The standard reduction potential for Cr3+(aq) is
−0.74 V.
The half-reaction for the reduction of Cr3+(aq) is the following.
Cr3+(aq) + 3 e− → Cr(s)
The standard reduction potential for Ni2+(aq) is
−0.26 V.
The half-reaction for the reduction of Ni2+(aq) is the following.
Ni2+(aq) + 2 e− → Ni(s)
Using this information, calculate E⁰cell for the voltaic cell powered by the following spontaneous redox reaction.
3 Ni2+(aq) + 2 Cr(s) → 2 Cr3+(aq) + 3 Ni(s)
3Ni^2+ + 2e ==> 3Ni(s) Eo red = - -0.26
2Cr(s) ==> 2Cr^3+ + 3e Eo ox = +0.74
.................Eocell = Eo red + Eo ox = -0.26+ 0.74 = ?
To calculate the standard cell potential (E°cell) for the given redox reaction, you need to use the standard reduction potentials of the half-reactions and apply the Nernst equation.

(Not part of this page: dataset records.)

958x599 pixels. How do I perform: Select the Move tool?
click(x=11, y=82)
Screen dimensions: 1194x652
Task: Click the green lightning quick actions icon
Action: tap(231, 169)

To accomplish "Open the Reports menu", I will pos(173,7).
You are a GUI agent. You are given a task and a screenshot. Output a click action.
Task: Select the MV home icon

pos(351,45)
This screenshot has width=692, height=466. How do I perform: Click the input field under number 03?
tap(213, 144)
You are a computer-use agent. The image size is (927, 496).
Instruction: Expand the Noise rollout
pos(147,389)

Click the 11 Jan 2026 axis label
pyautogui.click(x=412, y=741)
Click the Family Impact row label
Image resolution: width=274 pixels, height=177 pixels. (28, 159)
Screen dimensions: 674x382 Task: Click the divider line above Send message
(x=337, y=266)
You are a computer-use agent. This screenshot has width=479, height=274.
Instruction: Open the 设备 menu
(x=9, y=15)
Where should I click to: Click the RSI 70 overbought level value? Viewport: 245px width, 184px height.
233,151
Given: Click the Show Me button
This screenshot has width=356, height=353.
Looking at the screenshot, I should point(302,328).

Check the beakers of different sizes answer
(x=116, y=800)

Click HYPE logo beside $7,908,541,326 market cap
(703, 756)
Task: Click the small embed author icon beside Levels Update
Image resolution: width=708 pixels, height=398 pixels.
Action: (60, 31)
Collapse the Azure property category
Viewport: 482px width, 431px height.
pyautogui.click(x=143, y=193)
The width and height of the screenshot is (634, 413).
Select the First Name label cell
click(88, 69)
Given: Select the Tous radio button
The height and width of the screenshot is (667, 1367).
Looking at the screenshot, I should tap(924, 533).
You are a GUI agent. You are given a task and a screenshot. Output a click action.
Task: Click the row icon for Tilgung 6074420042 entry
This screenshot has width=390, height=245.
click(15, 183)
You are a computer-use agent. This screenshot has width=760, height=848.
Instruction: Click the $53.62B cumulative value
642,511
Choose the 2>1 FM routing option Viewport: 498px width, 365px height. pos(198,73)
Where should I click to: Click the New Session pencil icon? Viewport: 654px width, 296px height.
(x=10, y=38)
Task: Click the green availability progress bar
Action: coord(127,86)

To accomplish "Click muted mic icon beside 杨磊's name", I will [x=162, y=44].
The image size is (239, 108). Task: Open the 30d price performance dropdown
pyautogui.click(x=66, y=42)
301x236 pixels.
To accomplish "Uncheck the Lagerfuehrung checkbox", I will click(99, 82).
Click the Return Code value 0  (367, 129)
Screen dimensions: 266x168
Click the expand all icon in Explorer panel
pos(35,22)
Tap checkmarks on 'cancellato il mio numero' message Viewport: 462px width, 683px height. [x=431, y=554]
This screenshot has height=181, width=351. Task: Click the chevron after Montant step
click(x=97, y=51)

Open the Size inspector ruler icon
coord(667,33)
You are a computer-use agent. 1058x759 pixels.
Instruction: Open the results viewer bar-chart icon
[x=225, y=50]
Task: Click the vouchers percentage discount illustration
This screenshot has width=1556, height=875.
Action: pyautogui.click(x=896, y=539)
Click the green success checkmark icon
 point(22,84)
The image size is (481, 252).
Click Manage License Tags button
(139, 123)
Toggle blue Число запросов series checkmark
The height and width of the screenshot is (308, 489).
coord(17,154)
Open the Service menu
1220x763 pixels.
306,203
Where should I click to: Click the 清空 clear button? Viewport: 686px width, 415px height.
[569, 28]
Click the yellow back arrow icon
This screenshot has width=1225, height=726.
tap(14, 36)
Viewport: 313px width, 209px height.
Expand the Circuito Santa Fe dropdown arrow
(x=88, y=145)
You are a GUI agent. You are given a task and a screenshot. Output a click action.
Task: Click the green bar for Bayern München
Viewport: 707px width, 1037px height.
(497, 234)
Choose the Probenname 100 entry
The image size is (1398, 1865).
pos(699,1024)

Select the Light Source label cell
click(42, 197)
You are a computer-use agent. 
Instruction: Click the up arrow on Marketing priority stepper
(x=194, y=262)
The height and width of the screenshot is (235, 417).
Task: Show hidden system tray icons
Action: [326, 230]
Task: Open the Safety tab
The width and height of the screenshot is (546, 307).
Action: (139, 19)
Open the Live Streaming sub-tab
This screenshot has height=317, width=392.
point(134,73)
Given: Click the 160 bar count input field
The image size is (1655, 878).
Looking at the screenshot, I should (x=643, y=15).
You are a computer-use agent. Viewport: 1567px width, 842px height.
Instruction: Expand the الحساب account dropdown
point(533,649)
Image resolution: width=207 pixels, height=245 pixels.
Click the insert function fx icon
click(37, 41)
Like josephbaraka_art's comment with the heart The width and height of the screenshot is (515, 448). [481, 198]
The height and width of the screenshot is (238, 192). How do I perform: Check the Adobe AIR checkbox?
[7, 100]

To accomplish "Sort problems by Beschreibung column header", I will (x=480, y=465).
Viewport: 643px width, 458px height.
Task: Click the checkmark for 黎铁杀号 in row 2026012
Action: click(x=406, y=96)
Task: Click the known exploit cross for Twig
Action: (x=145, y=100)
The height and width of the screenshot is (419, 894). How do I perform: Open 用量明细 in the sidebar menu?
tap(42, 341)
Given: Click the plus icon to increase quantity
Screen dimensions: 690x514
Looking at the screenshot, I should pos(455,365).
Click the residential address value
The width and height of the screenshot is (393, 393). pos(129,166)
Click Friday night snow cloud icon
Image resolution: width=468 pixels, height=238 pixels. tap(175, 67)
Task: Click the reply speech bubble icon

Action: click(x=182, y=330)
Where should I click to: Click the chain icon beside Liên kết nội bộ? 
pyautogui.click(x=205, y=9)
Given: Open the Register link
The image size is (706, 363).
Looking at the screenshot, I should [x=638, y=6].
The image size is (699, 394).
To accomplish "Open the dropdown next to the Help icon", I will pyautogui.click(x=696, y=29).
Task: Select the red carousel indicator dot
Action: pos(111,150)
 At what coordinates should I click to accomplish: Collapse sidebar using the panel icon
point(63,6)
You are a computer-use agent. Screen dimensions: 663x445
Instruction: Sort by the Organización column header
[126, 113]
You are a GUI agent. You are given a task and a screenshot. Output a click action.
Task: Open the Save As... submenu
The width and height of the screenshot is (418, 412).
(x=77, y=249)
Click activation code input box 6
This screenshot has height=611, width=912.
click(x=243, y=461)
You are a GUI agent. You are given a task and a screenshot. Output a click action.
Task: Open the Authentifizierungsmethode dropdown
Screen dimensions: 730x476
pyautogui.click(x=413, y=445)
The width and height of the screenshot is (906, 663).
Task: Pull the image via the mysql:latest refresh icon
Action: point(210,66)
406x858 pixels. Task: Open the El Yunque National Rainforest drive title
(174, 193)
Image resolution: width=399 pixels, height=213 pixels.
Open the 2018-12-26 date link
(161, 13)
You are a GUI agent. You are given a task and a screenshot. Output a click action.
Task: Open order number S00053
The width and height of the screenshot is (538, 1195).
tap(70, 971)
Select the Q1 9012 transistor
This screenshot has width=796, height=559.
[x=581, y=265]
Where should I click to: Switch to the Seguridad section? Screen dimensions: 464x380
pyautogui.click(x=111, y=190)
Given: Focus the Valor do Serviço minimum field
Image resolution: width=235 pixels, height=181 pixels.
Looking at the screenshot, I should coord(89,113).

The Nernst equation relates the standard cell potential (E°cell) to the concentrations of reactants and products involved in the redox reaction. The Nernst equation is given by:
Ecell = E°cell - (0.0592/n) * log(Q)
Where:
- Ecell is the cell potential (in volts)
- E°cell is the standard cell potential (in volts)
- n is the number of electrons transferred in the balanced redox equation
- Q is the reaction quotient (ratio of the concentrations of products to reactants, raised to their stoichiometric coefficients)
First, we need to determine the standard cell potential (E°cell) using the standard reduction potentials provided.
Given:
Standard reduction potential for Cr3+(aq) = -0.74 V
Standard reduction potential for Ni2+(aq) = -0.26 V
To obtain the standard cell potential, we need to subtract the reduction potential of the anode from the reduction potential of the cathode. In this case, Cr is the anode and Ni is the cathode.
E°cell = E°cathode - E°anode
E°cell = (-0.26 V) - (-0.74 V)
E°cell = 0.48 V
Now we have the standard cell potential (E°cell), and we can proceed to calculate the cell potential (Ecell) using the Nernst equation.
In the given redox reaction:
3 Ni2+(aq) + 2 Cr(s) → 2 Cr3+(aq) + 3 Ni(s)
The number of electrons transferred is 6 (3 for each Ni2+ ion and 2 for each Cr atom).
Using the Nernst equation:
Ecell = E°cell - (0.0592/n) * log(Q)
Where the reaction quotient Q can be calculated as:
Q = [Cr3+]^2 / [Ni2+]^3
Now substitute the values into the Nernst equation:
Ecell = 0.48 V - (0.0592/6) * log([Cr3+]^2 / [Ni2+]^3)
To proceed, you need the concentrations of Cr3+ and Ni2+ ions. If the concentrations are given, substitute these values into the equation and calculate Ecell.
To calculate the standard cell potential (E⁰cell) for the given redox reaction, you can use the Nernst equation:
E⁰cell = E⁰cathode - E⁰anode
Step 1: Identify the cathode and anode half-reactions.
Cathode half-reaction: 3 Ni2+(aq) + 6 e⁻ → 3 Ni(s)
Anode half-reaction: 2 Cr(s) → 2 Cr3+(aq) + 6 e⁻
Step 2: Determine the standard reduction potentials for the cathode and anode half-reactions.
Given standard reduction potentials:
E⁰(Ni2+(aq)/Ni(s)) = -0.26 V
E⁰(Cr3+(aq)/Cr(s)) = -0.74 V
Step 3: Calculate E⁰cell using the Nernst equation.
E⁰cell = E⁰cathode - E⁰anode
E⁰cell = (-0.26 V) - (-0.74 V)
E⁰cell = 0.48 V
Therefore, the standard cell potential (E⁰cell) for the given redox reaction is 0.48 V.